*WORK INSTRUCTIONS:* Set down each line from the line holding "363x232 pixels." to the last line of the entries below, exactly, with both ends included and without pictures.

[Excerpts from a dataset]
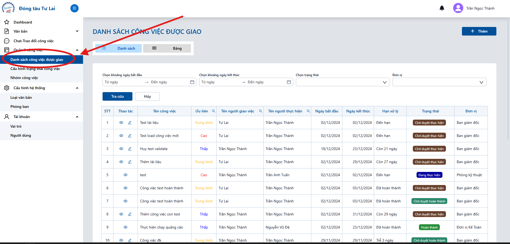Click search icon in Tên người giao việc header
510x244 pixels.
click(261, 111)
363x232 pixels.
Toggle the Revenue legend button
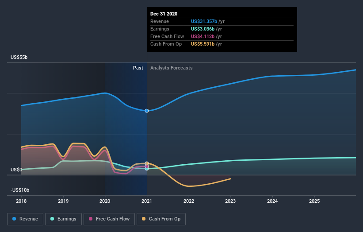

*SOLUTION FOR THIS EXERCISE:*
363x232 pixels.
Toggle the Revenue legend button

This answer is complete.